═════ Records for processing ═════

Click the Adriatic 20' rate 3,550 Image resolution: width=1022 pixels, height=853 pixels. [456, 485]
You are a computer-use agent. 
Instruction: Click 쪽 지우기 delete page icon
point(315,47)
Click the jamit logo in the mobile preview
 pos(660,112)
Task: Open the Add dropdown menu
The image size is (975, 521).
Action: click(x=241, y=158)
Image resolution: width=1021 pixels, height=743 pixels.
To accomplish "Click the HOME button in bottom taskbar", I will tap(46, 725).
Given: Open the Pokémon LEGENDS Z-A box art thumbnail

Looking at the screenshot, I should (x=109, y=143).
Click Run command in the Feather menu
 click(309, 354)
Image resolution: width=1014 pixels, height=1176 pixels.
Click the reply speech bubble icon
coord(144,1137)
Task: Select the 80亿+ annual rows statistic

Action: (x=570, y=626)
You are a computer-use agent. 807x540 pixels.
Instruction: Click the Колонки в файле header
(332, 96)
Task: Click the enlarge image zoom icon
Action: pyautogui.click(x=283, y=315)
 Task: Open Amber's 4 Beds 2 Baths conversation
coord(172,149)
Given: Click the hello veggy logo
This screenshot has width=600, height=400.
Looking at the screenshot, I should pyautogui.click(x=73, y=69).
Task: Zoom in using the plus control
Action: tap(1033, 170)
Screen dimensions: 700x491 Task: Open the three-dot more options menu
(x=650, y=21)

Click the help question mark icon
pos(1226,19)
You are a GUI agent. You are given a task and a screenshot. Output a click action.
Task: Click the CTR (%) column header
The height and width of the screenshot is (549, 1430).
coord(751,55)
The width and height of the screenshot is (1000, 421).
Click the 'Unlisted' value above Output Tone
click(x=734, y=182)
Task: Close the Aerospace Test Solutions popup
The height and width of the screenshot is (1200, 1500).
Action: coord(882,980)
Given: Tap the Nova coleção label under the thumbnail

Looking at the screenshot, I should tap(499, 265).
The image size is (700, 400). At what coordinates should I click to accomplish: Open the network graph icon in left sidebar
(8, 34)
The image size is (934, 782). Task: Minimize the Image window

═════

**How to complete this task:** Word for word, restate only the lines from the one containing "The height and width of the screenshot is (549, 1430)." through the last line of the entries, with both ends kept.

**Exercise output:**
The height and width of the screenshot is (549, 1430).
coord(751,55)
The width and height of the screenshot is (1000, 421).
Click the 'Unlisted' value above Output Tone
click(x=734, y=182)
Task: Close the Aerospace Test Solutions popup
The height and width of the screenshot is (1200, 1500).
Action: coord(882,980)
Given: Tap the Nova coleção label under the thumbnail

Looking at the screenshot, I should tap(499, 265).
The image size is (700, 400). At what coordinates should I click to accomplish: Open the network graph icon in left sidebar
(8, 34)
The image size is (934, 782). Task: Minimize the Image window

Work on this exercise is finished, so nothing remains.